Start of Block
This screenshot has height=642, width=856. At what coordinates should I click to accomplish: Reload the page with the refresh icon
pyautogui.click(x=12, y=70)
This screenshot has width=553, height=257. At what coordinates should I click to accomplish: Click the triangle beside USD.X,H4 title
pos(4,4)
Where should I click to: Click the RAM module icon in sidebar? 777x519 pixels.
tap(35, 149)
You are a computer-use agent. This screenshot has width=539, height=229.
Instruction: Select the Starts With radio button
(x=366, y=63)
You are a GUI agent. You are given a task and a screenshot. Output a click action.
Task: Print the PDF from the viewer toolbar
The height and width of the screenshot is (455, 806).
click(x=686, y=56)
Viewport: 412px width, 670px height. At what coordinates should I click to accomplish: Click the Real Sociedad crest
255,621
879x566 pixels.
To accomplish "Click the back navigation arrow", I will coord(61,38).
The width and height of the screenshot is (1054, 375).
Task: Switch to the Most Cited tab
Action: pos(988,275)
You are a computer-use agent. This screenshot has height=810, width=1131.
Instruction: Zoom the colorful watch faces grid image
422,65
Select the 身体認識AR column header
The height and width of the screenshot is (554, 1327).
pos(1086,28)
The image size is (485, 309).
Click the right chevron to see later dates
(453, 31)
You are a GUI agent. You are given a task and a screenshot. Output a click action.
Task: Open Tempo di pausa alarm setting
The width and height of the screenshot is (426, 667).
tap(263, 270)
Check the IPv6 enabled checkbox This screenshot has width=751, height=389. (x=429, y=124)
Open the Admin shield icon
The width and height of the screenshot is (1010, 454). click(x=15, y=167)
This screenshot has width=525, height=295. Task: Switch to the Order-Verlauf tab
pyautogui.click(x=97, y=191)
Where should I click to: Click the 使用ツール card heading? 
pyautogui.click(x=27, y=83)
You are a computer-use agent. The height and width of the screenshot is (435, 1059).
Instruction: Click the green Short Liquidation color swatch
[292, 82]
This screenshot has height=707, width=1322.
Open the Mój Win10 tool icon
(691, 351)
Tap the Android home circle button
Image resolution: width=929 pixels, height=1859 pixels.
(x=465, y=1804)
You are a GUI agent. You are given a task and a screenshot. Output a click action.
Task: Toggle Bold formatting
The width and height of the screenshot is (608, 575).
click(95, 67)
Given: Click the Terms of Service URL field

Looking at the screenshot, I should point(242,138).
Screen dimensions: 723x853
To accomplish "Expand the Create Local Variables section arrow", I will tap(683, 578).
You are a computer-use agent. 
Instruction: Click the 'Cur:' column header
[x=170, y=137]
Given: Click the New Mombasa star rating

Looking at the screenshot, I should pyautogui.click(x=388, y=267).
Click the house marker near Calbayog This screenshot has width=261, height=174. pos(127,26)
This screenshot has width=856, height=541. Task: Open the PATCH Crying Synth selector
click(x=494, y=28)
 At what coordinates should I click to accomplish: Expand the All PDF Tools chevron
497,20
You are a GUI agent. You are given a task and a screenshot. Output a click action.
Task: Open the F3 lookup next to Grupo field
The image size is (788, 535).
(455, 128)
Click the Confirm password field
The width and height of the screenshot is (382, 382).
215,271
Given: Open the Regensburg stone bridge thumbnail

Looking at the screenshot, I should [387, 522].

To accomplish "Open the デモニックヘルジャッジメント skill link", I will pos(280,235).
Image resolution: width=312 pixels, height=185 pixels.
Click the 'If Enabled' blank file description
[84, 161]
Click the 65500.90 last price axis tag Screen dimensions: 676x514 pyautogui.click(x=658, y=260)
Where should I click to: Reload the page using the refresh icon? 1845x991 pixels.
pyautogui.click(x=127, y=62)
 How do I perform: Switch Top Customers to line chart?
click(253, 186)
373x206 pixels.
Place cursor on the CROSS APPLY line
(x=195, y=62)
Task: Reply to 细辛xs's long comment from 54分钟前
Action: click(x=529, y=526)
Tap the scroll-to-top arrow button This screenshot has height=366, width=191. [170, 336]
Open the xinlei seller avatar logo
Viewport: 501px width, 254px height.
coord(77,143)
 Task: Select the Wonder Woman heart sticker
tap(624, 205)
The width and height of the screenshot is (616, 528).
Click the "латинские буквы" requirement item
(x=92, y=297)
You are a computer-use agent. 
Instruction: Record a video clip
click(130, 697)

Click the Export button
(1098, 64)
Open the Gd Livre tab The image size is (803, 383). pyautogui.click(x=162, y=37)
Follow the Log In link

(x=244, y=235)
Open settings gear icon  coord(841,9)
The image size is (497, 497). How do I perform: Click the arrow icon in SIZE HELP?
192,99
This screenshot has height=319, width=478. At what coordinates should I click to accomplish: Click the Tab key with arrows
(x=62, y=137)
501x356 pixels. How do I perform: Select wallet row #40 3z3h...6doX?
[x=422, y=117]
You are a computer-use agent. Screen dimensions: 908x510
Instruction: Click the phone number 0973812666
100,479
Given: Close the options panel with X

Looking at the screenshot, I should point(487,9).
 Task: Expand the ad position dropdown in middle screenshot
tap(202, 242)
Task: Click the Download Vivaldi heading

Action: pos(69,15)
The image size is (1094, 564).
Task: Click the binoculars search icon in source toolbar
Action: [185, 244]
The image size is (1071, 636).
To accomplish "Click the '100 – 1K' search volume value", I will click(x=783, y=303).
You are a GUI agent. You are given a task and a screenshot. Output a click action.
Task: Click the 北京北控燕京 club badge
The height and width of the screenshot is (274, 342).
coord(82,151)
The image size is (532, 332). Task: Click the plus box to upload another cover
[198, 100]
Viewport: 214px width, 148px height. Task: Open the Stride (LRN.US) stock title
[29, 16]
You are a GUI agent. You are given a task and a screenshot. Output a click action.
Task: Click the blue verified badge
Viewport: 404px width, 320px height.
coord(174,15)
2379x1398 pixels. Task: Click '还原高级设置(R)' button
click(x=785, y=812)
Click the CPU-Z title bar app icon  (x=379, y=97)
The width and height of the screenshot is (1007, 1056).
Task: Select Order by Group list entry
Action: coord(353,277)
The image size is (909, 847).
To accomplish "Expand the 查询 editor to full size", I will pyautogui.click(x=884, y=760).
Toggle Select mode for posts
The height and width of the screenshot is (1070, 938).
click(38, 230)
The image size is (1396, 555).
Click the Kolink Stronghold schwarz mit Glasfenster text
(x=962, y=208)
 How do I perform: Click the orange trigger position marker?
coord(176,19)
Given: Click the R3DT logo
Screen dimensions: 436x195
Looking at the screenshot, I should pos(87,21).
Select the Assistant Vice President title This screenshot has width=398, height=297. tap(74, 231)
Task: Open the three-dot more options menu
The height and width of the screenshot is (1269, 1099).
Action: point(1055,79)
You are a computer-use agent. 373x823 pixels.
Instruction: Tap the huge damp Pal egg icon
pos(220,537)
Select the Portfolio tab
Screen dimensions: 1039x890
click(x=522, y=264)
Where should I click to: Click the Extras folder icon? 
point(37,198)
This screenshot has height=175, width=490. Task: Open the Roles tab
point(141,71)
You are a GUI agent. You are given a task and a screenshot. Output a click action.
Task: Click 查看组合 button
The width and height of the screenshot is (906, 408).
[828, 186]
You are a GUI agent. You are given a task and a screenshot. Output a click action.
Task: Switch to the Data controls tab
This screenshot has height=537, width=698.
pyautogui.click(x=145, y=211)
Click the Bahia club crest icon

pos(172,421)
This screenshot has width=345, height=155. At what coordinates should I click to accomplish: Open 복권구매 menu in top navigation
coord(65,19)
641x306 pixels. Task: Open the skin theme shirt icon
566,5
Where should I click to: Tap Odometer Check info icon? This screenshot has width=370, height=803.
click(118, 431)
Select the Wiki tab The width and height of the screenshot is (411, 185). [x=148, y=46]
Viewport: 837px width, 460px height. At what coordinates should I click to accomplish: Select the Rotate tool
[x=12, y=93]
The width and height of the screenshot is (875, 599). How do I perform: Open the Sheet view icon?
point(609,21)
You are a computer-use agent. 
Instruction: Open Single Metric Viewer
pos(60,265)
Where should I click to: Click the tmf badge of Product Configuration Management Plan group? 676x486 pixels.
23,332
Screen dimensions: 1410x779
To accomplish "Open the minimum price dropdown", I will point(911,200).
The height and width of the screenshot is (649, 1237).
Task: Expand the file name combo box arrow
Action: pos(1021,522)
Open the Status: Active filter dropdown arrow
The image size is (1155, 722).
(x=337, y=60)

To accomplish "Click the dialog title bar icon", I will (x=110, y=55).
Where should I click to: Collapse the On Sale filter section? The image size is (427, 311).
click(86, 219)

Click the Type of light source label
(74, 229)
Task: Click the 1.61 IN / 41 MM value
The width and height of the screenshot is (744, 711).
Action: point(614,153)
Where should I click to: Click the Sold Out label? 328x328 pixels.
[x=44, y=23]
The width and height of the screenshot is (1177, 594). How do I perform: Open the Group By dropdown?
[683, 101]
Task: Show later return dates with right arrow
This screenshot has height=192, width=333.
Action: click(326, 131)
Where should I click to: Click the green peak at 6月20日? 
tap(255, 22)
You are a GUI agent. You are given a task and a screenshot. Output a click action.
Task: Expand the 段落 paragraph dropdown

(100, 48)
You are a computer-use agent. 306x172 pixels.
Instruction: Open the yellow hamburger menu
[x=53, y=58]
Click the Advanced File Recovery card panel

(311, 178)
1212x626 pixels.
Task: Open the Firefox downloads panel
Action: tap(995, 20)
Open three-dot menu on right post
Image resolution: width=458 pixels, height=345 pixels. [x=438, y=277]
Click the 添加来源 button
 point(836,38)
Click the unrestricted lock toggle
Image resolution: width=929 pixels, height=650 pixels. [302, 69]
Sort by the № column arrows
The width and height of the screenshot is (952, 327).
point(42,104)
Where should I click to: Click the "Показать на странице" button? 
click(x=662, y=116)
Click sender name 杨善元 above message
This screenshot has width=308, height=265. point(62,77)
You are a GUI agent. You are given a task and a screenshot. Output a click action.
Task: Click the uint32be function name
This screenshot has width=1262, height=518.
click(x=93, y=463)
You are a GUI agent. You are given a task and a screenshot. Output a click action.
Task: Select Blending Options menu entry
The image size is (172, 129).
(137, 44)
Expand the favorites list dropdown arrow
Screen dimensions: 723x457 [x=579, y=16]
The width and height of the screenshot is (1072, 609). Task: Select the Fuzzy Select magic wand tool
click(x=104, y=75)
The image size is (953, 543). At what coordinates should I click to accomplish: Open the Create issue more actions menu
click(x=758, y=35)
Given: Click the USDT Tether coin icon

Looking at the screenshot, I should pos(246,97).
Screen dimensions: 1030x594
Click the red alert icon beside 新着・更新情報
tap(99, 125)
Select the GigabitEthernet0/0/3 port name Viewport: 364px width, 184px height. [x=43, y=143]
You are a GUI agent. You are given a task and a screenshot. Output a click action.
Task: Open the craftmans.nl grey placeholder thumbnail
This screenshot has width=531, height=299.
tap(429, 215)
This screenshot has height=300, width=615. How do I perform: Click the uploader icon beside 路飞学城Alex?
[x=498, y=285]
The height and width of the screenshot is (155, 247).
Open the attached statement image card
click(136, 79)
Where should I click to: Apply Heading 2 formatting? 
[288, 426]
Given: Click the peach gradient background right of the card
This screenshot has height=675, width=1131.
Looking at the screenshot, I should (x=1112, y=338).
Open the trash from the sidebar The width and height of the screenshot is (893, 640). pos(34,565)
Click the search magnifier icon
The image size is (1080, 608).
End of Block
• EXERCISE BRIEF:
If a line in the records above holds the string "value", copy it out.

• RESPONSE AREA:
To accomplish "Click the '100 – 1K' search volume value", I will click(x=783, y=303).
Task: Click the 1.61 IN / 41 MM value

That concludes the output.